» Excerpt:
****

2.4. Detecting Suspicious Data Statistically

As a field that has been actively researched recently, eXplainable Artificial Intelligence (XAI) provides explanations using artificial intelligence technology that can explain the predictions of AI models. Wang, M. et al. proposed a SHAP-based framework among XAI to explain the IDS results. SHAP value enables interpretation of the result of selecting Class by the value that numerically expresses the contribution of the feature [26]. As shown in Figure 2, when the real value and SHAP value are analyzed in association, it shows that a meaningful interpretation is possible in a specific range. Through SHAP, we tried to describe the model in a local and global approach with visual as well as numerical representations inside the model. Similarly, we proposed a mechanism that can confirm abnormal alarms for the results by utilizing SHAP [27]. This notion, known as Feature Outlier Score (FOS), allows you to verify whether the prediction of AI is trustworthy by calculating the contribution score of the input data using the fact that the SHAP value represents the contribution of each feature. If the prediction result of AI is measured through FOS, it is possible to check the reliability of the prediction model because it measures whether there is any doubt about the result and displays it numerically. Table 1 summarizes the existing approaches.

3. Proposed Method

Existing systems provide limited information about the results, which is insufficient for analysts to interpret. In order to correctly interpret and understand the internal processes, the system must provide an explanation. Therefore, this research describes internal decision-making as an easy-to-understand rule to address the problem of insufficient information provision in existing systems and proposes a method for efficient interpretation by reexamining statistically suspicious data and classifying reliable data.

****

» Given task 1:
Copy from the excerpt on explainable AI the passage starting at "Existing systems provide" and ending at "classifying reliable data.".
» Given task 2:
According to the excerpt on explainable AI, why does measuring an AI prediction through FOS make it possible to check the reliability of the prediction model?
» Given task 3:
Answer these questions from the excerpt on explainable AI:
(a) Who proposed a SHAP-based framework to explain IDS results?
(b) What does FOS stand for?
(c) What problem in existing systems is the proposed method meant to address?

» Data excerpts:
****

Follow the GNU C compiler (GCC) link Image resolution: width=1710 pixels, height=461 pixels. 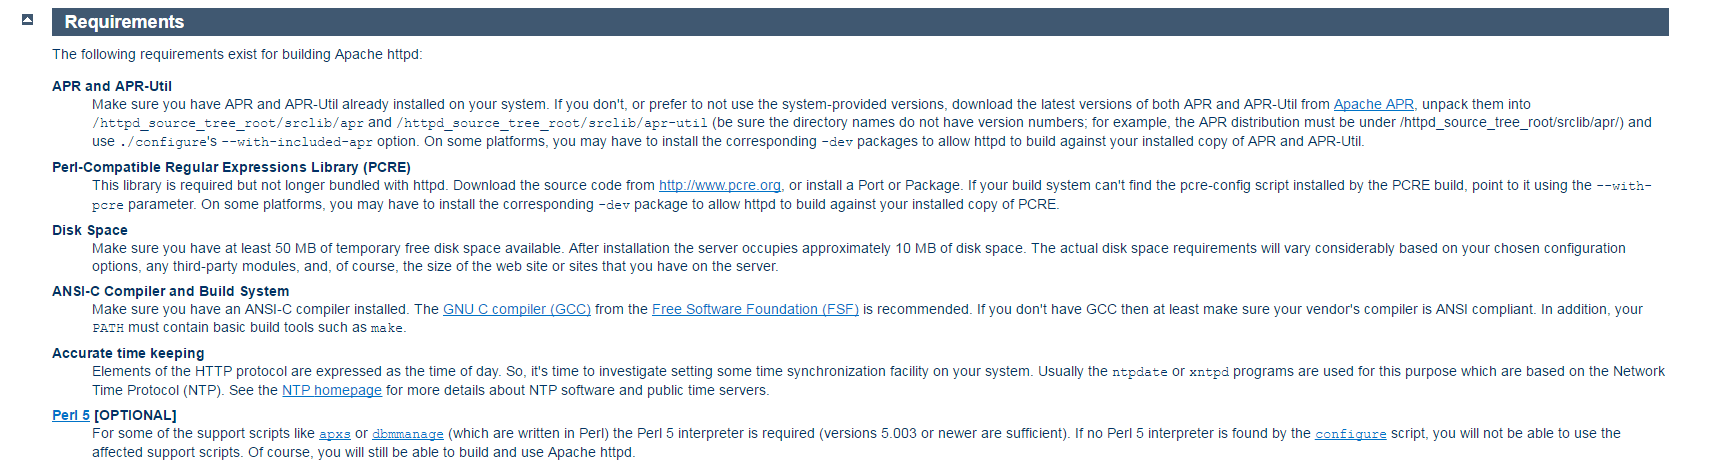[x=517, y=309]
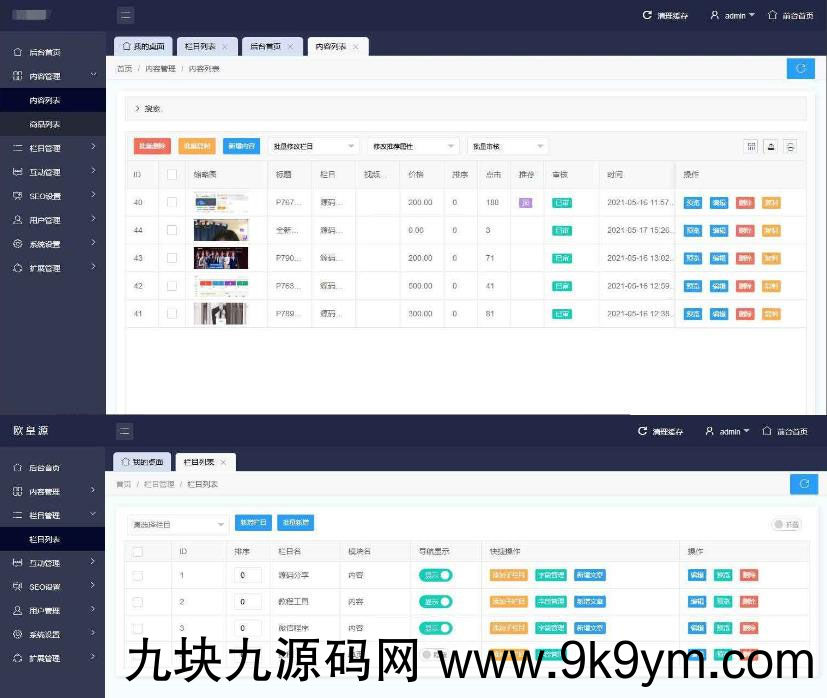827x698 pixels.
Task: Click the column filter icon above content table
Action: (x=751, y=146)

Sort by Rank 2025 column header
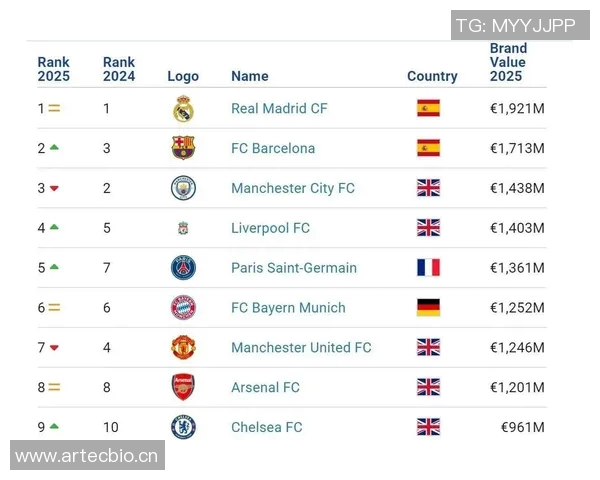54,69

****

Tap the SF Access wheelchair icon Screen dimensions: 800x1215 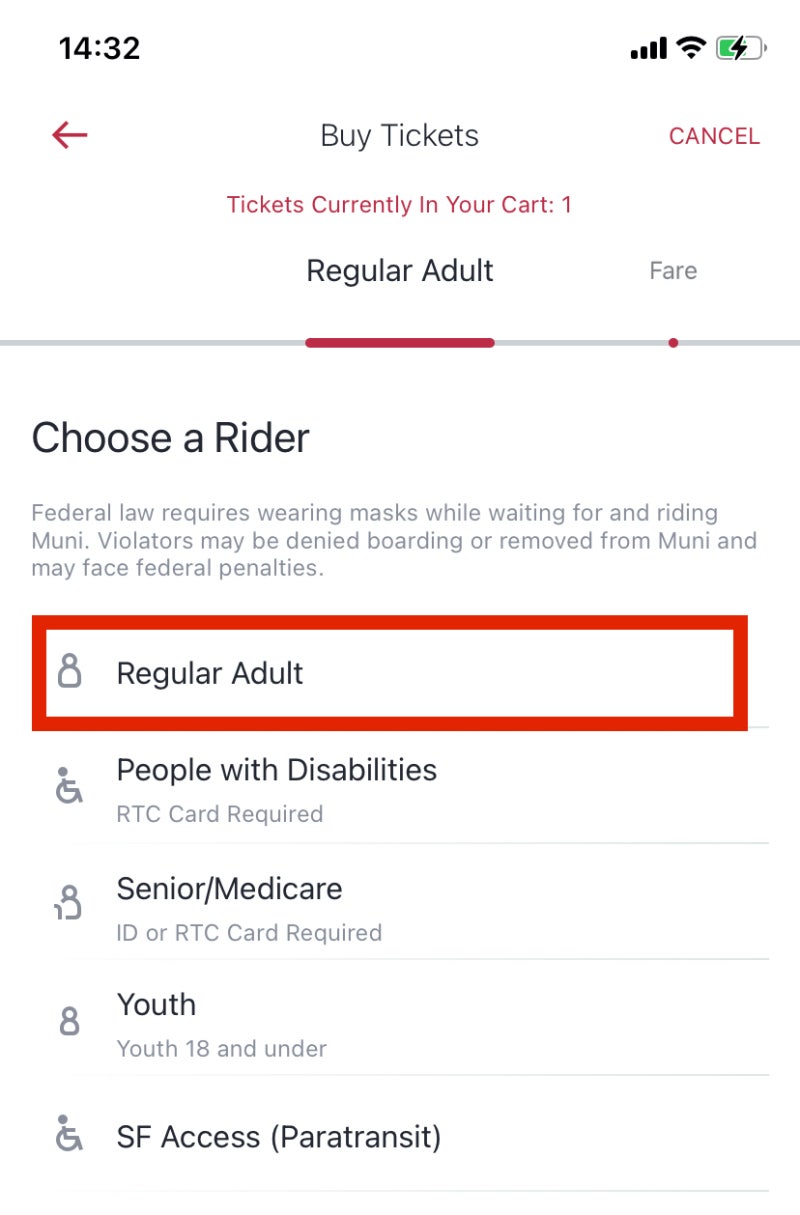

****

» Written solution 1:
Existing systems provide limited information about the results, which is insufficient for analysts to interpret. In order to correctly interpret and understand the internal processes, the system must provide an explanation. Therefore, this research describes internal decision-making as an easy-to-understand rule to address the problem of insufficient information provision in existing systems and proposes a method for efficient interpretation by reexamining statistically suspicious data and classifying reliable data.

» Written solution 2:
FOS measures whether there is any doubt about the prediction result and displays that doubt numerically. It does this by calculating a contribution score for the input data, relying on the fact that the SHAP value represents the contribution of each feature.

» Written solution 3:
(a) Wang, M. et al.
(b) Feature Outlier Score.
(c) Existing systems provide insufficient information about their results.